The only powder I have is 4895 right now. Its certainly possible that I screwed up on the load. I will do some experimenting on how much powder I can get in a case when I get back out of camp.
The flattened scabbard bolt knob and six round magazine tell a story. That looks like an LEC1/LEC1* ( a cavalry and artillery carbine) that's been rebarrelled. Was probably overtorqued upon barrel replacement.
BTW...I'm in need of the proper magazine for my 1896 LEC1. Do you know of anyone who has one for sale?
The magazine came out of another rifle I have so, no, its not for sale. I need another one actually. I'll even take a ten rounder. I've still got two more to blow up. :D
 
The only powder I have is 4895 right now. Its certainly possible that I screwed up on the load. I will do some experimenting on how much powder I can get in a case when I get back out of camp.

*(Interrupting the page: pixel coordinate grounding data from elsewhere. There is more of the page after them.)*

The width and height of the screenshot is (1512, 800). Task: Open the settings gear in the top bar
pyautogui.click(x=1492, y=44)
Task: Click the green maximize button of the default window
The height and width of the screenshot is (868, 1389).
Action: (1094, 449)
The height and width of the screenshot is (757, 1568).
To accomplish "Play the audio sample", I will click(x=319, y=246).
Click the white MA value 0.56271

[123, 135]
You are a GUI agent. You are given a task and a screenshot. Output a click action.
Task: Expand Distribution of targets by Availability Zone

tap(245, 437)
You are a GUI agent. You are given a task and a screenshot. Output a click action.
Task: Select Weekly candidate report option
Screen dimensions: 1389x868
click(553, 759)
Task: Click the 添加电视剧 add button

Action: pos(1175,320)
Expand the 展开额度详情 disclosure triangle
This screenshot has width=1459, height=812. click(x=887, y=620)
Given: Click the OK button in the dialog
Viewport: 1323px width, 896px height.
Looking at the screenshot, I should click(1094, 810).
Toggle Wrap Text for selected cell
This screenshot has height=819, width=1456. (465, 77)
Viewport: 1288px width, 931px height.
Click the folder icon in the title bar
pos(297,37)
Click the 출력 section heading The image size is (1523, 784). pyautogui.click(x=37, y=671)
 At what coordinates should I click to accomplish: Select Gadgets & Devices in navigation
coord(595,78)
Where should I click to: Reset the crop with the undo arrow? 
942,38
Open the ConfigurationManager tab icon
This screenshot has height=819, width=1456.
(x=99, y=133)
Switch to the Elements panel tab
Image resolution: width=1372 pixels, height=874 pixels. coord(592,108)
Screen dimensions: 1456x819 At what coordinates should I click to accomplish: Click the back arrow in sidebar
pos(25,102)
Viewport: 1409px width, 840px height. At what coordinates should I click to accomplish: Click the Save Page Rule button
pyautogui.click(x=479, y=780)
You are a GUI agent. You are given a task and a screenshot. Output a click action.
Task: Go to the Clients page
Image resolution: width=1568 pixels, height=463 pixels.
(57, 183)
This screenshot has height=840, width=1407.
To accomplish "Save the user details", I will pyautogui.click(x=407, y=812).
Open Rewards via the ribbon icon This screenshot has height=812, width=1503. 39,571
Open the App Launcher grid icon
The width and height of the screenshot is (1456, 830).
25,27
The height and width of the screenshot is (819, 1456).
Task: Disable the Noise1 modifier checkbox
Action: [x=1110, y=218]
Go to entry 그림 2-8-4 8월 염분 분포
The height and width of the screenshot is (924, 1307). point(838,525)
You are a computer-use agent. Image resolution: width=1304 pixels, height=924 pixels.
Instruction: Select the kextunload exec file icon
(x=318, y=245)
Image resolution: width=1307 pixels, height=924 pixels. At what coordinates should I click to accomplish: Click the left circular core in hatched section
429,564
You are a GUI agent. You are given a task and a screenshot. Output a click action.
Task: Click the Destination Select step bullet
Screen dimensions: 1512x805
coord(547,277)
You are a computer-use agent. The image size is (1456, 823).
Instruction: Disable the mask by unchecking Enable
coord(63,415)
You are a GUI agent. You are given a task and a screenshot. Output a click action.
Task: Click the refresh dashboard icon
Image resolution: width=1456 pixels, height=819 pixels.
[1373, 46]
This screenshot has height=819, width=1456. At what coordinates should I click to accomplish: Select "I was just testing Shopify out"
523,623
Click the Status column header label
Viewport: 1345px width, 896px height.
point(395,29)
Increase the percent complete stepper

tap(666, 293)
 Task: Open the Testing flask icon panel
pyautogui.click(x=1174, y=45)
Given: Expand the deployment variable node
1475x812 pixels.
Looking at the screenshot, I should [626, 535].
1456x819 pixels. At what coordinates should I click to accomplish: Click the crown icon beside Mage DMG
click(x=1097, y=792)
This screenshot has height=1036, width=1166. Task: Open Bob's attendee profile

The magazine came out of another rifle I have so, no, its not for sale. I need another one actually. I'll even take a ten rounder. I've still got two more to blow up. :D

You rock. Lol.
You-Rock-2.jpg
 
The only powder I have is 4895 right now. Its certainly possible that I screwed up on the load. I will do some experimenting on how much powder I can get in a case when I get back out of camp.

You can fit 48-50 grs of H4895 in a 303 Brit case with the 150 gr bullet, which would yield pressures between approximately 65K and 70K psi. If all he has is H4895, the likelihood that he accidently filled the case is remote - a double charge is not even close to possible.

The damage incurred here looks like the pressures were much higher than that, based on similar damage I've seen elsewhere. Classic bore obstruction damage.

I'd still like to see the bottom part of the cartridge (or what's left of it). Are there any bulges on the barrel?